■ **PROBLEM TO SOLVE**:
When you return the data, keep each character exactly as it appears.
** GIVEN INFORMATION follows **
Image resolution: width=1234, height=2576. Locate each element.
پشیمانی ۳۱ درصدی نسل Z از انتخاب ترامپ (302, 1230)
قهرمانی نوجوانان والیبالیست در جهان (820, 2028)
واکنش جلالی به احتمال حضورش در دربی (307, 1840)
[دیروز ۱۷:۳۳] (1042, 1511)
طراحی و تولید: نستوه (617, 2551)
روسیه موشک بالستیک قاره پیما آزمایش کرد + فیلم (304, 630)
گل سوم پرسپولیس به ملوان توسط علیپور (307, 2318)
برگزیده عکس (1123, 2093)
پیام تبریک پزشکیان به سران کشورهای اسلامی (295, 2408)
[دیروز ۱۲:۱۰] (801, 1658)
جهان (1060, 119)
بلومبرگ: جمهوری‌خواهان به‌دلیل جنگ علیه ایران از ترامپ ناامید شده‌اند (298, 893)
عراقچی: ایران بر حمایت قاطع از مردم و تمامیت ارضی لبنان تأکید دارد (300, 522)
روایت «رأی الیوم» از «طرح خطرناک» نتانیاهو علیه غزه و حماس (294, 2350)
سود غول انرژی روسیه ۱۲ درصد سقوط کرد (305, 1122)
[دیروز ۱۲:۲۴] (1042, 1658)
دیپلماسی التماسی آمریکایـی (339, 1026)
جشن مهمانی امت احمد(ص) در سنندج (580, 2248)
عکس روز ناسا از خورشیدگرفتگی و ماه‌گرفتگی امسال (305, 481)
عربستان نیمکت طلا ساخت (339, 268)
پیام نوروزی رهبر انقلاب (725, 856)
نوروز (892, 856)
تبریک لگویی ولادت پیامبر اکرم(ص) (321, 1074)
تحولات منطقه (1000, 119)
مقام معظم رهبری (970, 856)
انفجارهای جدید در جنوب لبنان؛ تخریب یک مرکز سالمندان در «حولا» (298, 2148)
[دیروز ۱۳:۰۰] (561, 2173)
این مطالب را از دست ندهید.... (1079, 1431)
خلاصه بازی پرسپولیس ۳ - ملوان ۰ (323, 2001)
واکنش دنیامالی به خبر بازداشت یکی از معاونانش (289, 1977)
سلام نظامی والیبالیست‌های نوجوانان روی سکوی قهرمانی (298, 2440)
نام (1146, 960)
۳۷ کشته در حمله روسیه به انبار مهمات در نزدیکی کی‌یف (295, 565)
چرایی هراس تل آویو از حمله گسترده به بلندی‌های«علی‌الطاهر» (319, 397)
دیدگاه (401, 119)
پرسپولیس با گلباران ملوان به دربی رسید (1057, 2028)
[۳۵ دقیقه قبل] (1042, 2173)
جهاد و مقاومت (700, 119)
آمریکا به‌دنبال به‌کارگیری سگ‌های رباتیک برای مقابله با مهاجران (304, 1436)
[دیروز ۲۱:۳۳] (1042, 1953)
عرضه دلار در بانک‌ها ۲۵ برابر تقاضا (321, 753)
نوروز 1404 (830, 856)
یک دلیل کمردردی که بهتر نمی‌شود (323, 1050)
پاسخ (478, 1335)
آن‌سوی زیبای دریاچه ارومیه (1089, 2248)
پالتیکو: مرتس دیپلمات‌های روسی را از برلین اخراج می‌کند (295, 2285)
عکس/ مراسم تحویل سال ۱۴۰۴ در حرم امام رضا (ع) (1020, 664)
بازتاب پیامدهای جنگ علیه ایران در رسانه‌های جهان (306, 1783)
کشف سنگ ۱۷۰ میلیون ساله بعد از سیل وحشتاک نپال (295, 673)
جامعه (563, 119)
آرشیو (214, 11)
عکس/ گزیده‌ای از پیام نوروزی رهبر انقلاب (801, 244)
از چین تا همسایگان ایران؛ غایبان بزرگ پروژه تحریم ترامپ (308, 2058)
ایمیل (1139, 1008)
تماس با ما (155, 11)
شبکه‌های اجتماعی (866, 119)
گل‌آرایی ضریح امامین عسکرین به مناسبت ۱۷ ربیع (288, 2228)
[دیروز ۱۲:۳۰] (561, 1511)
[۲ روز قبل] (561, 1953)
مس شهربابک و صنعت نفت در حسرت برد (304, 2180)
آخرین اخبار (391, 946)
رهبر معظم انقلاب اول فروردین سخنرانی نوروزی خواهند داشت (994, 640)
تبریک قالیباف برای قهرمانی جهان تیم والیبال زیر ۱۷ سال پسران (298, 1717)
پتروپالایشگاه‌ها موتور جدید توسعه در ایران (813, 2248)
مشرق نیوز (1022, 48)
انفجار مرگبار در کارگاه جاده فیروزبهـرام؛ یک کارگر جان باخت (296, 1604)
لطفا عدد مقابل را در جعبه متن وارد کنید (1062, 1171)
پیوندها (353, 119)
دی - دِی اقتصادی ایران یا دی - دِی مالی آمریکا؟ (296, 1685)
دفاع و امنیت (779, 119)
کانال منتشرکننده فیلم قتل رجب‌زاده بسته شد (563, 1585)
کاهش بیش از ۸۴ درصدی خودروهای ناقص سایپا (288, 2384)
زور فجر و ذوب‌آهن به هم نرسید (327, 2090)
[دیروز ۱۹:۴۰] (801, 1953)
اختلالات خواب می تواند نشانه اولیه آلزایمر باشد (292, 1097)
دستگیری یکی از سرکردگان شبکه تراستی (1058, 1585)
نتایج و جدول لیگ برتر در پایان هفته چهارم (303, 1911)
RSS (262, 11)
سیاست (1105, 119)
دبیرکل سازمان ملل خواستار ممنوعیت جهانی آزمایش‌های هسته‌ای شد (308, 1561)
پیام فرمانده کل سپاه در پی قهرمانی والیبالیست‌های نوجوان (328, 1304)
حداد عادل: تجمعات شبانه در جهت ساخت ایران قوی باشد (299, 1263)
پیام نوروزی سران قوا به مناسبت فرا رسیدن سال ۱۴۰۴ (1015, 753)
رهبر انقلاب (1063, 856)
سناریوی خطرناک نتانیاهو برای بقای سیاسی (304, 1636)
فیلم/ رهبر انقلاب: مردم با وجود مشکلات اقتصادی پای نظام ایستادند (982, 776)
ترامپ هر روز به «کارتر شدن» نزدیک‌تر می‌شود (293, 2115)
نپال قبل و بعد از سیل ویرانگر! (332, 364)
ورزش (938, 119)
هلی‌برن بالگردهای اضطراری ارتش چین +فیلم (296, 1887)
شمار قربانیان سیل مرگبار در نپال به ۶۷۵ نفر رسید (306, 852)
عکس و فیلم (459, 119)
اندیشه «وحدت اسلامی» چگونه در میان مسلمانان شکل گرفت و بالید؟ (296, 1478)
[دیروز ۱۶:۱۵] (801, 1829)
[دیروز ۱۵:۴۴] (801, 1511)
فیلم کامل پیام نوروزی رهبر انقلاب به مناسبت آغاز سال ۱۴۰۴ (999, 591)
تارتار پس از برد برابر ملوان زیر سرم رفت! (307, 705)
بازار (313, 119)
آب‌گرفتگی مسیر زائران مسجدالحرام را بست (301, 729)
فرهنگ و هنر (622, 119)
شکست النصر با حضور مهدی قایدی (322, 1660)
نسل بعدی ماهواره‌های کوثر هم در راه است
** End of GIVEN INFORMATION **
■ **RESULT FOR THIS EXERCISE**:
Image resolution: width=1234, height=2576. Locate each element.
پشیمانی ۳۱ درصدی نسل Z از انتخاب ترامپ (302, 1230)
قهرمانی نوجوانان والیبالیست در جهان (820, 2028)
واکنش جلالی به احتمال حضورش در دربی (307, 1840)
[دیروز ۱۷:۳۳] (1042, 1511)
طراحی و تولید: نستوه (617, 2551)
روسیه موشک بالستیک قاره پیما آزمایش کرد + فیلم (304, 630)
گل سوم پرسپولیس به ملوان توسط علیپور (307, 2318)
برگزیده عکس (1123, 2093)
پیام تبریک پزشکیان به سران کشورهای اسلامی (295, 2408)
[دیروز ۱۲:۱۰] (801, 1658)
جهان (1060, 119)
بلومبرگ: جمهوری‌خواهان به‌دلیل جنگ علیه ایران از ترامپ ناامید شده‌اند (298, 893)
عراقچی: ایران بر حمایت قاطع از مردم و تمامیت ارضی لبنان تأکید دارد (300, 522)
روایت «رأی الیوم» از «طرح خطرناک» نتانیاهو علیه غزه و حماس (294, 2350)
سود غول انرژی روسیه ۱۲ درصد سقوط کرد (305, 1122)
[دیروز ۱۲:۲۴] (1042, 1658)
دیپلماسی التماسی آمریکایـی (339, 1026)
جشن مهمانی امت احمد(ص) در سنندج (580, 2248)
عکس روز ناسا از خورشیدگرفتگی و ماه‌گرفتگی امسال (305, 481)
عربستان نیمکت طلا ساخت (339, 268)
پیام نوروزی رهبر انقلاب (725, 856)
نوروز (892, 856)
تبریک لگویی ولادت پیامبر اکرم(ص) (321, 1074)
تحولات منطقه (1000, 119)
مقام معظم رهبری (970, 856)
انفجارهای جدید در جنوب لبنان؛ تخریب یک مرکز سالمندان در «حولا» (298, 2148)
[دیروز ۱۳:۰۰] (561, 2173)
این مطالب را از دست ندهید.... (1079, 1431)
خلاصه بازی پرسپولیس ۳ - ملوان ۰ (323, 2001)
واکنش دنیامالی به خبر بازداشت یکی از معاونانش (289, 1977)
سلام نظامی والیبالیست‌های نوجوانان روی سکوی قهرمانی (298, 2440)
نام (1146, 960)
۳۷ کشته در حمله روسیه به انبار مهمات در نزدیکی کی‌یف (295, 565)
چرایی هراس تل آویو از حمله گسترده به بلندی‌های«علی‌الطاهر» (319, 397)
دیدگاه (401, 119)
پرسپولیس با گلباران ملوان به دربی رسید (1057, 2028)
[۳۵ دقیقه قبل] (1042, 2173)
جهاد و مقاومت (700, 119)
آمریکا به‌دنبال به‌کارگیری سگ‌های رباتیک برای مقابله با مهاجران (304, 1436)
[دیروز ۲۱:۳۳] (1042, 1953)
عرضه دلار در بانک‌ها ۲۵ برابر تقاضا (321, 753)
نوروز 1404 (830, 856)
یک دلیل کمردردی که بهتر نمی‌شود (323, 1050)
پاسخ (478, 1335)
آن‌سوی زیبای دریاچه ارومیه (1089, 2248)
پالتیکو: مرتس دیپلمات‌های روسی را از برلین اخراج می‌کند (295, 2285)
عکس/ مراسم تحویل سال ۱۴۰۴ در حرم امام رضا (ع) (1020, 664)
بازتاب پیامدهای جنگ علیه ایران در رسانه‌های جهان (306, 1783)
کشف سنگ ۱۷۰ میلیون ساله بعد از سیل وحشتاک نپال (295, 673)
جامعه (563, 119)
آرشیو (214, 11)
عکس/ گزیده‌ای از پیام نوروزی رهبر انقلاب (801, 244)
از چین تا همسایگان ایران؛ غایبان بزرگ پروژه تحریم ترامپ (308, 2058)
ایمیل (1139, 1008)
تماس با ما (155, 11)
شبکه‌های اجتماعی (866, 119)
گل‌آرایی ضریح امامین عسکرین به مناسبت ۱۷ ربیع (288, 2228)
[دیروز ۱۲:۳۰] (561, 1511)
[۲ روز قبل] (561, 1953)
مس شهربابک و صنعت نفت در حسرت برد (304, 2180)
آخرین اخبار (391, 946)
رهبر معظم انقلاب اول فروردین سخنرانی نوروزی خواهند داشت (994, 640)
تبریک قالیباف برای قهرمانی جهان تیم والیبال زیر ۱۷ سال پسران (298, 1717)
پتروپالایشگاه‌ها موتور جدید توسعه در ایران (813, 2248)
مشرق نیوز (1022, 48)
انفجار مرگبار در کارگاه جاده فیروزبهـرام؛ یک کارگر جان باخت (296, 1604)
لطفا عدد مقابل را در جعبه متن وارد کنید (1062, 1171)
پیوندها (353, 119)
دی - دِی اقتصادی ایران یا دی - دِی مالی آمریکا؟ (296, 1685)
دفاع و امنیت (779, 119)
کانال منتشرکننده فیلم قتل رجب‌زاده بسته شد (563, 1585)
کاهش بیش از ۸۴ درصدی خودروهای ناقص سایپا (288, 2384)
زور فجر و ذوب‌آهن به هم نرسید (327, 2090)
[دیروز ۱۹:۴۰] (801, 1953)
اختلالات خواب می تواند نشانه اولیه آلزایمر باشد (292, 1097)
دستگیری یکی از سرکردگان شبکه تراستی (1058, 1585)
نتایج و جدول لیگ برتر در پایان هفته چهارم (303, 1911)
RSS (262, 11)
سیاست (1105, 119)
دبیرکل سازمان ملل خواستار ممنوعیت جهانی آزمایش‌های هسته‌ای شد (308, 1561)
پیام فرمانده کل سپاه در پی قهرمانی والیبالیست‌های نوجوان (328, 1304)
حداد عادل: تجمعات شبانه در جهت ساخت ایران قوی باشد (299, 1263)
پیام نوروزی سران قوا به مناسبت فرا رسیدن سال ۱۴۰۴ (1015, 753)
رهبر انقلاب (1063, 856)
سناریوی خطرناک نتانیاهو برای بقای سیاسی (304, 1636)
فیلم/ رهبر انقلاب: مردم با وجود مشکلات اقتصادی پای نظام ایستادند (982, 776)
ترامپ هر روز به «کارتر شدن» نزدیک‌تر می‌شود (293, 2115)
نپال قبل و بعد از سیل ویرانگر! (332, 364)
ورزش (938, 119)
هلی‌برن بالگردهای اضطراری ارتش چین +فیلم (296, 1887)
شمار قربانیان سیل مرگبار در نپال به ۶۷۵ نفر رسید (306, 852)
عکس و فیلم (459, 119)
اندیشه «وحدت اسلامی» چگونه در میان مسلمانان شکل گرفت و بالید؟ (296, 1478)
[دیروز ۱۶:۱۵] (801, 1829)
[دیروز ۱۵:۴۴] (801, 1511)
فیلم کامل پیام نوروزی رهبر انقلاب به مناسبت آغاز سال ۱۴۰۴ (999, 591)
تارتار پس از برد برابر ملوان زیر سرم رفت! (307, 705)
بازار (313, 119)
آب‌گرفتگی مسیر زائران مسجدالحرام را بست (301, 729)
فرهنگ و هنر (622, 119)
شکست النصر با حضور مهدی قایدی (322, 1660)
نسل بعدی ماهواره‌های کوثر هم در راه است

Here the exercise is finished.